Le sujet n'est pas que tel ou tel secteur industriel se transforme : c'est toute la société qui évolue. Il est nécessaire de se poser les bonnes questions. Surtout si ces transformations ont pour fondement des valeurs de la côte Est des Etats-Unis ou de l'Asie, parfois profondément différentes de notre vision européenne de la société que ce soit sur la gestion des données personnelles, leur monétisation et leur valorisation. Il faut expliquer quels sont les modes de raisonnement de ceux qui produisent ces changements et comprendre ce que cela signifie pour nous. Souvent, tout n'est pas aussi simple que la vision portée par la Silicon Valley et les enjeux culturels, économiques, sociétaux sont énormes...

- Comment cette réflexion peut-elle s'appliquer à une entreprise comme Orange ?

En tant que directeur du digital d'Orange sur le marché B2B, c'est une question que nous nous posons tous les jours. Quand Orange met en avant une relation client "digitale et humaine", c'est parce que c'est ancré dans nos valeurs et dans une conception d'une relation client qui ne pourrait se substituer à un modèle 100% algorithmique. Avec l'intelligence artificielle, les robots et les algorithmes, nous passons dans un mode de raisonnement "inductif" : nous avons la conviction que si les nouvelles technologies peuvent automatiser et résoudre les problèmes simples, la relation doit rester in fine humaine. C'est cela que nous attendons en tant qu'utilisateur, consommateur ou citoyens. Les acteurs du numérique se doivent de mener un questionnement sur l'Intelligence Artificielle et son impact sur l'ensemble de la société.

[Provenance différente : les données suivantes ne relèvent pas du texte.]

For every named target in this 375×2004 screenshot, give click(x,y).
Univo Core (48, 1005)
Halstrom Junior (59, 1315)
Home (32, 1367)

- Quels sont les autres grands enjeux ?

Derrière toutes ces questions, il y a aussi, en sous-jacent, le sujet des données personnelles, sur la façon dont nos informations sont gérées et consultées par d'autres sociétés. Et aussi celui de l'éducation, de nos façons d'apprendre et de collaborer : plus on explique les nouveaux modes de raisonnement du digital - l'utilisation des statistiques, des probabilités, du code informatique - mieux nous serons à même de comprendre comment les utiliser, en cohérence avec nos valeurs et notre stratégie.